Diverse leaders discuss how racism, pandemic impact them and their communities

‘Everyday God-Talk’ witnesses authentic experience

By Paul Seebeck | Presbyterian News Service

The Rev. Alexandra Zareth (top left), So Jung Kim (top right) and the Rev. Ashley DeTar Birt describe how the COVID-19 pandemic and racism have impacted them and their diverse communities.

LOUISVILLE — In the latest episode of “Everyday God-Talk,” a trio of diverse church leaders share how living with the twin pandemics of the coronavirus and racism is affecting them and their respective communities.

In the first of a three-part conversation, available here, host So Jung Kim asked her guests — the Revs. Ashley DeTar Birt and Alexandra Zareth — whether they would use the words “protest” or “uprising” to describe the Black Lives Matter movement.

Birt, who works with youth and families at Rutgers Presbyterian Church in New York City, said she prefers the word “uprising” — because the movement feels like a groundswell of energy pushing up against something that has been holding people down.

“It’s literally in the word, rising up,” she said, “against the forces that have pushed down certain groups of people, specifically Black people in America for so long.”

Hearing this, Kim, who is an associate for theology in the PC(USA)’s Office of Theology & Worship, admitted being “very challenged” hearing the Black Lives Matter movement referred to as an “uprising,” because it triggered memories of growing up in authoritarian South Korea in the ’80s.

“There were many protests in my childhood that reached the level of uprising, because of police brutality,” she said. “They would use violence and torture — and counterinsurgency — to suppress those who were protesting.”

So, when Kim first heard the word “uprising” to describe what is happening in this country, it triggered those scared feelings from her childhood. But she said she is unlearning her fear associated with the word and learning to embrace the uprising language that Birt referred to.

Zareth, who works on leadership development for leaders of color in Racial Equity & Women’s Intercultural Ministries, said language is so powerful because “it comes from the heart and connects to so many different experiences” that “it lives in you.”
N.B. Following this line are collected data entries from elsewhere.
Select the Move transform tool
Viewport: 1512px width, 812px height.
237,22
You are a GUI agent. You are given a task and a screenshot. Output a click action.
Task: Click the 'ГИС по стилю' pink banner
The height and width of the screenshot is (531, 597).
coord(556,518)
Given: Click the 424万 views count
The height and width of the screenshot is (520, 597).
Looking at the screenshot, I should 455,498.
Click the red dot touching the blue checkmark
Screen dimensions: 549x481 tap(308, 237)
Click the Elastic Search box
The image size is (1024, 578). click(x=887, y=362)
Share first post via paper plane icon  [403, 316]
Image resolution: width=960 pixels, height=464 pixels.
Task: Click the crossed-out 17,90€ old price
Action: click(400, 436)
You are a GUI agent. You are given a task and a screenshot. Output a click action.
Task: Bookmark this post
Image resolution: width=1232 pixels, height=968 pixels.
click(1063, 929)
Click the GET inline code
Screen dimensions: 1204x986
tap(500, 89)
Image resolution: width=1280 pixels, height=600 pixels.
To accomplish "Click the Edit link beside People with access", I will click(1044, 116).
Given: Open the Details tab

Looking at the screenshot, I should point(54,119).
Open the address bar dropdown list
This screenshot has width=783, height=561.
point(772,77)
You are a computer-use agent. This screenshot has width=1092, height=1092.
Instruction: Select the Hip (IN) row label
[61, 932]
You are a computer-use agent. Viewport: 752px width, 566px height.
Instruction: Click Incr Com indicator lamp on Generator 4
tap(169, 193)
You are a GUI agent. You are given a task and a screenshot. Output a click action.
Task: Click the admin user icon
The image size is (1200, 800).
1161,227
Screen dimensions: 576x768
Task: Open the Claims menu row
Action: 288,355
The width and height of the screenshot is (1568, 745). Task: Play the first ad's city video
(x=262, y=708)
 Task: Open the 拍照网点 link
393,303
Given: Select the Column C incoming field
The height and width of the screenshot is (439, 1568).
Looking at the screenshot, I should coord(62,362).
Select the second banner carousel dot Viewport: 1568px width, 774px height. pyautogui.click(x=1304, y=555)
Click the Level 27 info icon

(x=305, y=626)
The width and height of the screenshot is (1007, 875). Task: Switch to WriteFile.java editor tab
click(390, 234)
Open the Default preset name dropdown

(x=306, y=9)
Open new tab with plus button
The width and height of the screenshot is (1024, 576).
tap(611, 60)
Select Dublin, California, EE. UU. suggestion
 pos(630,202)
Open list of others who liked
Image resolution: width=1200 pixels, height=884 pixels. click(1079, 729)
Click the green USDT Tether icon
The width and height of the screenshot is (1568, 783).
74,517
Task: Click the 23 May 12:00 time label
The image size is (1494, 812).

Because language matters, Zareth, who is also a trained therapist, believes conversations like these, where people can practice calming down by asking “What do they mean?” and acknowledging that “maybe I heard it differently,” are valuable. But she’s not sure people are creating and honoring spaces to do that very well right now because of the stress they’re under from both the coronavirus pandemic and racism.

“When our bodies become tense, it becomes very unclear,” Zareth said. “We can’t listen very well, and we can’t think very well.”

In part two of the conversation, which will be released on July 15, Birt, Zareth and Kim talk more about the power of naming and how America’s racism and Black Lives Matter movement is impacting them and their family and friends.